*BRANO ESTRATTO*:
***

In morte del sovranismo
La quasi certa sconfitta di Trump negli Stati Uniti certifica la fine di un certo modo di far politica, i cui limiti sono stati esaltati dall'attuale pandemia in corso.
La quasi certa sconfitta di Trump negli Stati Uniti certifica la fine di un certo modo di far politica, i cui limiti sono stati esaltati dall'attuale pandemia in corso.
Donald Trump ha “quasi” vinto, dice chi la sa lunga. Quindi – aggiungo più modestamente io che la so corta – ha perso. Solo questo rimarrà consegnato alla storia e al tabellino. L’onda emotiva di queste ore, ergo i deliri trumpiani sui ricorsi e la Corte Suprema, si sbriciolerà come tutte le emozioni. The Donald, vecchia volpe, in un disperato colpo di coda ha finto di (auto)proclamarsi vincitore in pieno spoglio, solo un codazzo di opinionisti e giornalisti che segue l’onda più che le notizie, poteva (per qualche ora) cadere nel tranello. Così è puntualmente accaduto, ma tant’è.
La sostanza dice invece che Trump è riuscito nell’impresa di non farsi rieleggere, roba grossa vista la tradizione delle presidenziali, nelle quali un secondo mandato generalmente non si nega a nessuno. Dal dopoguerra a oggi infatti solo il democratico Carter nel 1980 e il repubblicano Bush Sr nel 1992 non sono riusciti a confermarsi (ma quest’ultimo aveva sul groppone otto anni di Reagan, quindi non fa testo nella logica dell’alternanza). In campo democratico, pure dopo l’assassinio di Kennedy (in carica dal 1961) nel 1963, gli americani diedero fiducia al suo vice e successore Johnson per un secondo mandato fino al 1969. E in campo repubblicano pure Nixon vinse le sue seconde elezioni nel 1972, salvo poi dimettersi l’anno successivo per il Watergate.
Se la vittoria di Trump nel 2016 ha segnato lo sdoganamento istituzionale del sovranismo nel mondo occidentale – di quella vittoria ne hanno beneficiato Boris Johnson in Uk e per un certo periodo Salvini in Italia – la sconfitta ne segna il de profundis. Oggi la destra sovranista è buona per far godere e soddisfare gli “ultrà della politica”, i fans, le groupies dei social, ma non per vincere le elezioni o governare.

***

*IL MATERIALE*:
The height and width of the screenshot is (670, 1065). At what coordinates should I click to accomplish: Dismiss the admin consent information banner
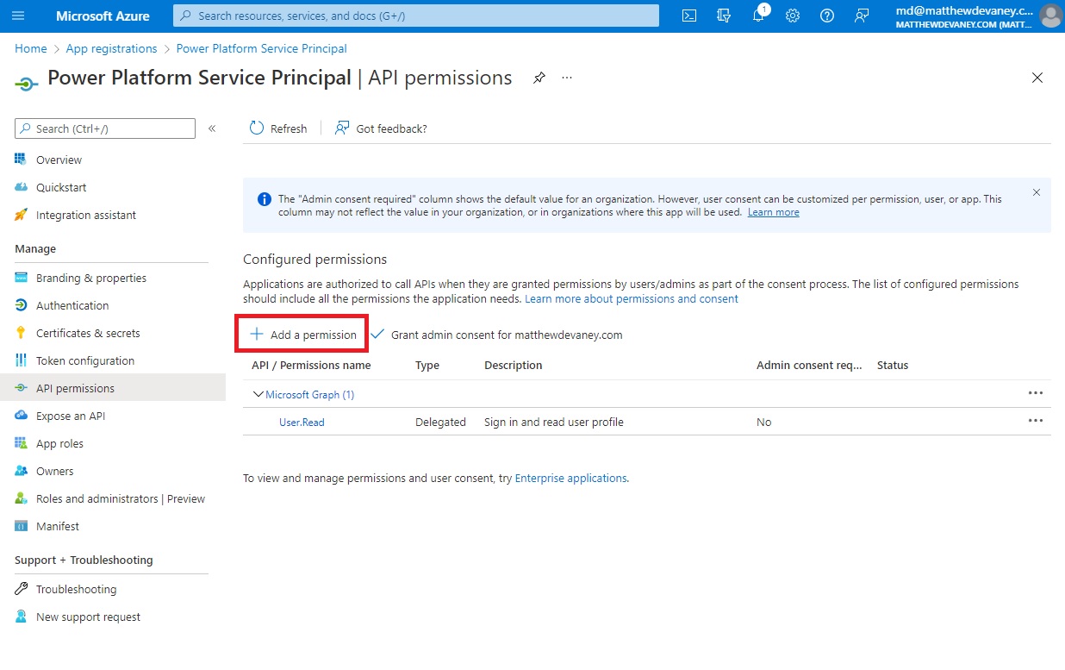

***

*CONSEGNA*:
Rispondi alle domande sul brano sul sovranismo:
(a) Dal dopoguerra, quali presidenti non sono riusciti a farsi rieleggere, e in che anno?
(b) Per cosa si dimise Nixon?
(c) Chi ha tratto vantaggio dalla vittoria di Trump nel 2016?

*RISPOSTA*:
(a) Il democratico Carter nel 1980 e il repubblicano Bush Sr nel 1992.
(b) Per il Watergate.
(c) Boris Johnson nel Regno Unito e, per un certo periodo, Salvini in Italia.